» **YOUR GOAL**
Output all records below verbatim.

○ ○ ○ ○ ○

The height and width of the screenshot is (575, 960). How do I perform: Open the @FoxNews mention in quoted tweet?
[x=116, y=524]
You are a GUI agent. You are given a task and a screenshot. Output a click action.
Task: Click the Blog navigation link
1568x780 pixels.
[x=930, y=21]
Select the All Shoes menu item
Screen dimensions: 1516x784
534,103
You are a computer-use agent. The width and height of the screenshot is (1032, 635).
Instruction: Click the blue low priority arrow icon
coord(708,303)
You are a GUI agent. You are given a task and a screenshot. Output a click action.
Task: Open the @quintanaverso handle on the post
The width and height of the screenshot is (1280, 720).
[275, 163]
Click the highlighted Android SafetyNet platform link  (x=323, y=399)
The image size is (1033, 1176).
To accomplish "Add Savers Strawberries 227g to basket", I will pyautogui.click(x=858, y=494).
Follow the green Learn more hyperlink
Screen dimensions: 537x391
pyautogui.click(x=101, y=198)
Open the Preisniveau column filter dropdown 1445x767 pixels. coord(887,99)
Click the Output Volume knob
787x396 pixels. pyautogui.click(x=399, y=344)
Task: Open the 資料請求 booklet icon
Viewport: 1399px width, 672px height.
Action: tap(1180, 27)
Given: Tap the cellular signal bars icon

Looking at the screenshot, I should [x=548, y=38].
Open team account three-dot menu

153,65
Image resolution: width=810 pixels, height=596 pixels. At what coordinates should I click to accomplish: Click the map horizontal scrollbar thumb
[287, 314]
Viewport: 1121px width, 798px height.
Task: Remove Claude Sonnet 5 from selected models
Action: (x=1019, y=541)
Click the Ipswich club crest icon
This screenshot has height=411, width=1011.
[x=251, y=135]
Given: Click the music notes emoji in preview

○ ○ ○ ○ ○

» **RESPONSE TO THE EXERCISE**
The height and width of the screenshot is (575, 960). How do I perform: Open the @FoxNews mention in quoted tweet?
[x=116, y=524]
You are a GUI agent. You are given a task and a screenshot. Output a click action.
Task: Click the Blog navigation link
1568x780 pixels.
[x=930, y=21]
Select the All Shoes menu item
Screen dimensions: 1516x784
534,103
You are a computer-use agent. The width and height of the screenshot is (1032, 635).
Instruction: Click the blue low priority arrow icon
coord(708,303)
You are a GUI agent. You are given a task and a screenshot. Output a click action.
Task: Open the @quintanaverso handle on the post
The width and height of the screenshot is (1280, 720).
[275, 163]
Click the highlighted Android SafetyNet platform link  (x=323, y=399)
The image size is (1033, 1176).
To accomplish "Add Savers Strawberries 227g to basket", I will pyautogui.click(x=858, y=494).
Follow the green Learn more hyperlink
Screen dimensions: 537x391
pyautogui.click(x=101, y=198)
Open the Preisniveau column filter dropdown 1445x767 pixels. coord(887,99)
Click the Output Volume knob
787x396 pixels. pyautogui.click(x=399, y=344)
Task: Open the 資料請求 booklet icon
Viewport: 1399px width, 672px height.
Action: tap(1180, 27)
Given: Tap the cellular signal bars icon

Looking at the screenshot, I should [x=548, y=38].
Open team account three-dot menu

153,65
Image resolution: width=810 pixels, height=596 pixels. At what coordinates should I click to accomplish: Click the map horizontal scrollbar thumb
[287, 314]
Viewport: 1121px width, 798px height.
Task: Remove Claude Sonnet 5 from selected models
Action: (x=1019, y=541)
Click the Ipswich club crest icon
This screenshot has height=411, width=1011.
[x=251, y=135]
Given: Click the music notes emoji in preview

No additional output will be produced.